BEIJING — A U.S. think tank says recent satellite images appear to show that China has installed anti-aircraft and anti-missile weapons on its man-made islands in the strategically vital South China Sea, upping the stakes in what many see as a potential Asian powder keg.
The Center for Strategic and International Studies said in a report late Wednesday that the anti-aircraft guns and close-in weapons systems designed to guard against missile attack have been placed on all seven of China’s newly created islands.
The outposts were built in recent years by piling sand on top of coral reefs followed by the construction of military grade 10,000-foot airstrips, barracks, lighthouses radar stations and other infrastructure.
CSIS based its conclusions on satellite images taken of the islands in mid-to-late November and published on the website of its Asia Maritime Transparency Initiative, which has been tracking construction of hexagonal structures on Fiery Cross, Mischief and Subi reefs in the Spratly Islands since June and July.
China’s new island armaments “show that Beijing is serious about defense of its artificial islands in case of an armed contingency in the South China Sea,” CSIS experts wrote in the report.
“Among other things, they would be the last line of defense against cruise missiles launched by the United States or others against these soon-to-be-operational air bases,” the report said.
Images from Fiery Cross Reef showed towers that likely contained targeting radar, it added.
China’s Defense Ministry said in a statement on its microblog on Thursday that it was “legitimate and lawful” for it to place defensive military installations on islands where it said Beijing had “indisputable sovereignty.”
“If someone makes a show of force at your front door, would you not ready your slingshot?” it said.
Chinese Foreign Ministry spokesman Geng Shuang told a regular news briefing in Beijing that he “did not understand” the situation referred to in the report.
Beijing says the manufactured islands are intended to boost maritime safety in the region while downplaying their military utility.
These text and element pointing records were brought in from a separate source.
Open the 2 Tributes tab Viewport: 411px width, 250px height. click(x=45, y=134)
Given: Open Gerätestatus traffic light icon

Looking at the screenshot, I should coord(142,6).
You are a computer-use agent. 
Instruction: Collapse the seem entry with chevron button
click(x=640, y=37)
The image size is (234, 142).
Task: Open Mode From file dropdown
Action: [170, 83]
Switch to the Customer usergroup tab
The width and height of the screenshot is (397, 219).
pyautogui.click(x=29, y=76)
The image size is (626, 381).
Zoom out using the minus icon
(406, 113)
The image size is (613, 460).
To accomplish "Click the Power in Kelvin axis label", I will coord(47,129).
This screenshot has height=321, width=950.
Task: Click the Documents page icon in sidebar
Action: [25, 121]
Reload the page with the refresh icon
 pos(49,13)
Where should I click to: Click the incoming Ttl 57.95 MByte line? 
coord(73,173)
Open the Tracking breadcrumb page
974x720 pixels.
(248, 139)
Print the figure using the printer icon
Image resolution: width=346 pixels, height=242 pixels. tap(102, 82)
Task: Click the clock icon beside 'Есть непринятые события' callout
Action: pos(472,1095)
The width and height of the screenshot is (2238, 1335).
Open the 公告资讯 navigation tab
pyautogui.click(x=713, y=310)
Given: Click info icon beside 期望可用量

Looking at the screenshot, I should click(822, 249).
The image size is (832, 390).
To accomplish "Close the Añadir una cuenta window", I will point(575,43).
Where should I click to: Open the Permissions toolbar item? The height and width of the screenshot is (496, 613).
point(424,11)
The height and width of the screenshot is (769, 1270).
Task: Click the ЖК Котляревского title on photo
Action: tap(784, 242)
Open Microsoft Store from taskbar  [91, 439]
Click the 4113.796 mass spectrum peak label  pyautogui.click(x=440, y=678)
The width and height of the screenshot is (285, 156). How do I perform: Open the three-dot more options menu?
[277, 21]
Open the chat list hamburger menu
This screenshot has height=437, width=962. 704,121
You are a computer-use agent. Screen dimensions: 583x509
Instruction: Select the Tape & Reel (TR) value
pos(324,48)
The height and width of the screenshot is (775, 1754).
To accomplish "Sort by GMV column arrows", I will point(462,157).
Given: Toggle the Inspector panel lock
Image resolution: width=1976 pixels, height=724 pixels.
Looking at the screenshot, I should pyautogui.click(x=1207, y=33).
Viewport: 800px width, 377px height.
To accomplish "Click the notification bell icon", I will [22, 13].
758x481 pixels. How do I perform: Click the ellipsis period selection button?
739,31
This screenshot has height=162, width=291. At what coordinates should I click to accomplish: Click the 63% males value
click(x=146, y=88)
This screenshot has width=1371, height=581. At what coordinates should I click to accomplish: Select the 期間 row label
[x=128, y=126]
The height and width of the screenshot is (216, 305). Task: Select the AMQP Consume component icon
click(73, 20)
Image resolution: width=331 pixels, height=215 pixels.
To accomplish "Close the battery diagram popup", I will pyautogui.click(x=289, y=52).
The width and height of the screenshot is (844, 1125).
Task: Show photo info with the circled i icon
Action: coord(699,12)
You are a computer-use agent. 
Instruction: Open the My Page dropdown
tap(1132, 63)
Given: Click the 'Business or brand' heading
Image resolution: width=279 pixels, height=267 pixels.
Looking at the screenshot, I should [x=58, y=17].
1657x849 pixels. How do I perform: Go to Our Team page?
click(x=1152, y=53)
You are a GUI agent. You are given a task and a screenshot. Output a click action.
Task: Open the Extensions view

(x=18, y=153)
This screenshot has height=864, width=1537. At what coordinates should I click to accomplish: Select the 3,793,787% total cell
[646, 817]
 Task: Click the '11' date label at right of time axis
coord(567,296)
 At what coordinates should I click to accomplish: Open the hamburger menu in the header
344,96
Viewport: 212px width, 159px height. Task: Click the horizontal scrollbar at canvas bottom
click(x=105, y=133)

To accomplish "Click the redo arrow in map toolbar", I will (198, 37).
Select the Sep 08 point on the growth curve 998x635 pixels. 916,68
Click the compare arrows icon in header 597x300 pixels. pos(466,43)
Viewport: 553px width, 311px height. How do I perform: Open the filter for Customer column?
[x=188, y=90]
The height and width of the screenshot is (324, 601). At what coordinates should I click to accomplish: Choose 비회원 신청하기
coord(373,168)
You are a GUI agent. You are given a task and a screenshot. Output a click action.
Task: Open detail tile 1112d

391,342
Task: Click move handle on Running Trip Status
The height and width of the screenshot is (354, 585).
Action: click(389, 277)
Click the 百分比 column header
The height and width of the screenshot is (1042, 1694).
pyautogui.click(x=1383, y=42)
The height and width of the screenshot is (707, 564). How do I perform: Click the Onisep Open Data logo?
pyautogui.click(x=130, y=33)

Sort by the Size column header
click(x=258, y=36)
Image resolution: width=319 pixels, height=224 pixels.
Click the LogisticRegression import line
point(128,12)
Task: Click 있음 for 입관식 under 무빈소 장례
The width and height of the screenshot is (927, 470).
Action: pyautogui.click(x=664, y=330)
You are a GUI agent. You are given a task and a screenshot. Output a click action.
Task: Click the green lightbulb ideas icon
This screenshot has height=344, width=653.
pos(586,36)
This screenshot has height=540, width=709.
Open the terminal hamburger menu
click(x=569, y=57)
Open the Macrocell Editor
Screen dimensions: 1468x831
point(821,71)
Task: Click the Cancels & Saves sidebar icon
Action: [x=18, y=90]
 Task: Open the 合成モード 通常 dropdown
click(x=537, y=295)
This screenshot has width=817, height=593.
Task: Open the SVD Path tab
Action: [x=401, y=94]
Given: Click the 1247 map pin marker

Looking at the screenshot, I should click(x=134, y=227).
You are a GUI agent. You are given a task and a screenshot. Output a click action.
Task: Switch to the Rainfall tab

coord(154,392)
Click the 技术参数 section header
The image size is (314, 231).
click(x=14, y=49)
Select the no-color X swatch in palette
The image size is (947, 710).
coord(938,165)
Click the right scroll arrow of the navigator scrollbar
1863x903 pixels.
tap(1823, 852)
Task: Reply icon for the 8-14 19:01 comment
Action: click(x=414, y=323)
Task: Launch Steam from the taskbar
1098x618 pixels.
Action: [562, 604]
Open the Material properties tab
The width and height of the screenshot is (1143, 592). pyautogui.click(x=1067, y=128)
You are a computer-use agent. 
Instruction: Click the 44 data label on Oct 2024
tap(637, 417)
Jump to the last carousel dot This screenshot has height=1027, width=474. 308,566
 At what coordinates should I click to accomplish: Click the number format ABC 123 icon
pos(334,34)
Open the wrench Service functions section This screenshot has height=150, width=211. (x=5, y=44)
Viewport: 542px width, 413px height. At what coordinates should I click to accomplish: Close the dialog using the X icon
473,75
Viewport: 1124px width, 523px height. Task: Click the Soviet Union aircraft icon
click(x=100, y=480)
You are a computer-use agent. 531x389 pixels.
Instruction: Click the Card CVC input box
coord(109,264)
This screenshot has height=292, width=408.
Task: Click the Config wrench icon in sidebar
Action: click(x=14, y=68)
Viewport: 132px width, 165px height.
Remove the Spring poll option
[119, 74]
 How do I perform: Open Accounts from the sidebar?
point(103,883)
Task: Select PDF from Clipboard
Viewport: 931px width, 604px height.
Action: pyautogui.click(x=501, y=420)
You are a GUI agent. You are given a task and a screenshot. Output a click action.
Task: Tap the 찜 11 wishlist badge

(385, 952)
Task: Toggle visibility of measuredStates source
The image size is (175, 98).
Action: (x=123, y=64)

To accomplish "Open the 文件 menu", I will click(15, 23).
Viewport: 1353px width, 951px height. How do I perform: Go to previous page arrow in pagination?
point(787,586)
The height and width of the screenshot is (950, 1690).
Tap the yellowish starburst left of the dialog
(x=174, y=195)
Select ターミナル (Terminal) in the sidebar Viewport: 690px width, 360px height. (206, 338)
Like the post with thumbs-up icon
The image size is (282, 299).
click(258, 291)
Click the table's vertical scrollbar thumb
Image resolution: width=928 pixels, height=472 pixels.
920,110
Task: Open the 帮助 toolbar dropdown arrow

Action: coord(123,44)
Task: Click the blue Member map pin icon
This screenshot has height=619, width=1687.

They also mark China’s claim to ownership of practically the entire South China Sea, its islands, reefs and other maritime features.
Taiwan, Vietnam, the Philippines, Malaysia and Brunei also claim territory in the waterway through which an estimated $5 trillion in global trade passes each year, while the U.S. Navy insists on its right to operate throughout the area, including in waters close to China’s new outposts. China has strongly criticized such missions, formally termed Freedom of Navigation Operations.
The U.S. has committed to beefing up its military presence in the area, although new uncertainty has been introduced by incoming president Donald Trump who broke long-established diplomatic protocol by talking on the phone earlier this month with the president of China’s longtime rival Taiwan.
Trump has called for a reconsideration of its commitments to its Asian allies, including Japan and South Korea, while simultaneously criticizing Chinese trade policy toward the U.S. along with its new territorial assertiveness.
Trump referred to China’s man-made islands in a tweet earlier this month, saying Beijing didn’t ask the U.S. if it was OK to “build a massive military complex in the South China Sea.”
“The timing is significant in that these first clear images come amid Trump’s challenging comments about China and its South China Sea fortresses,” said Alexander Neill, a senior fellow for Asia-Pacific security for the International Institute for Strategic Studies based in Singapore.
Wang Xiaopeng, a Chinese analyst on South China Seas affairs, alleged that it was “the U.S. that is militarizing the South China Sea.”
Speaking to NBC News, Wang added: “The situation in the South China Seas is basically stable. China and the nearby nations are meeting halfway in most cases and are willing to ease the possible tension. But big nations outside this region, like the U.S. who plays as a leader, are disturbing the status quo.”
In all, China has reclaimed more than 3,200 acres of land in the southeastern South China Sea. The U.S. says the building doesn’t give China any additional territorial rights and an international arbitration panel in the Hague ruled over the summer against China’s historical claim to ownership of waters within the South China Sea. Beijing has ignored the ruling.
China has sought to emphasize the usefulness of the island developments for civilian navigation in the area, while also asserting its right to equip them with whatever means deemed necessary for their defense. Chinese President Xi Jinping said on a visit to the U.S. last year that “China does not intend to pursue militarization” of the area, prompting some foreign experts to accuse China of going back on its word with its new deployments.